● **What you have to do**:
Go through the records and give each one again exactly.

● **Recorded information**:
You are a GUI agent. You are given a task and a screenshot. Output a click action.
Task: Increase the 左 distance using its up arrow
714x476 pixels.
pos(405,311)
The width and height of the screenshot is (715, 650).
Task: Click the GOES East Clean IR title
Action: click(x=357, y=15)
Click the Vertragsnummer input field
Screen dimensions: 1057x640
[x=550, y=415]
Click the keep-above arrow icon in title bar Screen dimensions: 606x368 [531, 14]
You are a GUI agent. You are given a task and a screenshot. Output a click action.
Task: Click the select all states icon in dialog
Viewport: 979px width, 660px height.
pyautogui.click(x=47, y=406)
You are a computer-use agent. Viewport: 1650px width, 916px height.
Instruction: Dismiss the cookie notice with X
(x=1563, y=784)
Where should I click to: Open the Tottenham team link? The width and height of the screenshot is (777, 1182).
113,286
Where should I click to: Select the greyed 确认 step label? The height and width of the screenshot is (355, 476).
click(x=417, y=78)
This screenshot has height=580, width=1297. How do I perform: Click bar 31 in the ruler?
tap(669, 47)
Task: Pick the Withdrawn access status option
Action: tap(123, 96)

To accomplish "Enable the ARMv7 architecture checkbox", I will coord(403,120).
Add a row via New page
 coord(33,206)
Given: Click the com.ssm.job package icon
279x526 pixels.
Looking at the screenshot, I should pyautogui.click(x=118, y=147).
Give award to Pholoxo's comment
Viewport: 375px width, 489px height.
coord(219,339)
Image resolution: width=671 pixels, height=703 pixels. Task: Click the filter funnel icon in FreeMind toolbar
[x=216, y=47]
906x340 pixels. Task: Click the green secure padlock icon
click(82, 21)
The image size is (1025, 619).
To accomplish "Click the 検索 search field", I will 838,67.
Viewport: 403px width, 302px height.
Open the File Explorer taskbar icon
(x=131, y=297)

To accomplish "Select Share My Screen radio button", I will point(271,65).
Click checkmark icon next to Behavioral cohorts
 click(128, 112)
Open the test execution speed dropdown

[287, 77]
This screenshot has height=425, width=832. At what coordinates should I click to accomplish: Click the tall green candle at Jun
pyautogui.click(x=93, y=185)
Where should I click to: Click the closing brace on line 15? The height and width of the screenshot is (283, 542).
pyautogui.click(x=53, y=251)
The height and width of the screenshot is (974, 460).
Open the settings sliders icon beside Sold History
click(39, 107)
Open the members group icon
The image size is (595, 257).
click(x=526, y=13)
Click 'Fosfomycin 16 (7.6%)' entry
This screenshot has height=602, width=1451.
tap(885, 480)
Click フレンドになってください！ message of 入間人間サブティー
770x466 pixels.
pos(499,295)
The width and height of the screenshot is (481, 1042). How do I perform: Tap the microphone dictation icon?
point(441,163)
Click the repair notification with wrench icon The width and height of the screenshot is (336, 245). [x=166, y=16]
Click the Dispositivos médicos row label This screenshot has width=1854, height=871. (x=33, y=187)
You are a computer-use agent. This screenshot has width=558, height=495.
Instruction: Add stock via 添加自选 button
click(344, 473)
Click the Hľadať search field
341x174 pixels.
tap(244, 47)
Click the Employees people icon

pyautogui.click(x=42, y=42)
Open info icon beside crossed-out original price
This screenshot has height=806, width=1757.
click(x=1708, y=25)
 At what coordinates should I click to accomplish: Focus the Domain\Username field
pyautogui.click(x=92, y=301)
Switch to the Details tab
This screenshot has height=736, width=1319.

● **Expected answer**:
You are a GUI agent. You are given a task and a screenshot. Output a click action.
Task: Increase the 左 distance using its up arrow
714x476 pixels.
pos(405,311)
The width and height of the screenshot is (715, 650).
Task: Click the GOES East Clean IR title
Action: click(x=357, y=15)
Click the Vertragsnummer input field
Screen dimensions: 1057x640
[x=550, y=415]
Click the keep-above arrow icon in title bar Screen dimensions: 606x368 [531, 14]
You are a GUI agent. You are given a task and a screenshot. Output a click action.
Task: Click the select all states icon in dialog
Viewport: 979px width, 660px height.
pyautogui.click(x=47, y=406)
You are a computer-use agent. Viewport: 1650px width, 916px height.
Instruction: Dismiss the cookie notice with X
(x=1563, y=784)
Where should I click to: Open the Tottenham team link? The width and height of the screenshot is (777, 1182).
113,286
Where should I click to: Select the greyed 确认 step label? The height and width of the screenshot is (355, 476).
click(x=417, y=78)
This screenshot has height=580, width=1297. How do I perform: Click bar 31 in the ruler?
tap(669, 47)
Task: Pick the Withdrawn access status option
Action: tap(123, 96)

To accomplish "Enable the ARMv7 architecture checkbox", I will coord(403,120).
Add a row via New page
 coord(33,206)
Given: Click the com.ssm.job package icon
279x526 pixels.
Looking at the screenshot, I should pyautogui.click(x=118, y=147).
Give award to Pholoxo's comment
Viewport: 375px width, 489px height.
coord(219,339)
Image resolution: width=671 pixels, height=703 pixels. Task: Click the filter funnel icon in FreeMind toolbar
[x=216, y=47]
906x340 pixels. Task: Click the green secure padlock icon
click(82, 21)
The image size is (1025, 619).
To accomplish "Click the 検索 search field", I will 838,67.
Viewport: 403px width, 302px height.
Open the File Explorer taskbar icon
(x=131, y=297)

To accomplish "Select Share My Screen radio button", I will point(271,65).
Click checkmark icon next to Behavioral cohorts
 click(128, 112)
Open the test execution speed dropdown

[287, 77]
This screenshot has height=425, width=832. At what coordinates should I click to accomplish: Click the tall green candle at Jun
pyautogui.click(x=93, y=185)
Where should I click to: Click the closing brace on line 15? The height and width of the screenshot is (283, 542).
pyautogui.click(x=53, y=251)
The height and width of the screenshot is (974, 460).
Open the settings sliders icon beside Sold History
click(39, 107)
Open the members group icon
The image size is (595, 257).
click(x=526, y=13)
Click 'Fosfomycin 16 (7.6%)' entry
This screenshot has height=602, width=1451.
tap(885, 480)
Click フレンドになってください！ message of 入間人間サブティー
770x466 pixels.
pos(499,295)
The width and height of the screenshot is (481, 1042). How do I perform: Tap the microphone dictation icon?
point(441,163)
Click the repair notification with wrench icon The width and height of the screenshot is (336, 245). [x=166, y=16]
Click the Dispositivos médicos row label This screenshot has width=1854, height=871. (x=33, y=187)
You are a computer-use agent. This screenshot has width=558, height=495.
Instruction: Add stock via 添加自选 button
click(344, 473)
Click the Hľadať search field
341x174 pixels.
tap(244, 47)
Click the Employees people icon

pyautogui.click(x=42, y=42)
Open info icon beside crossed-out original price
This screenshot has height=806, width=1757.
click(x=1708, y=25)
 At what coordinates should I click to accomplish: Focus the Domain\Username field
pyautogui.click(x=92, y=301)
Switch to the Details tab
This screenshot has height=736, width=1319.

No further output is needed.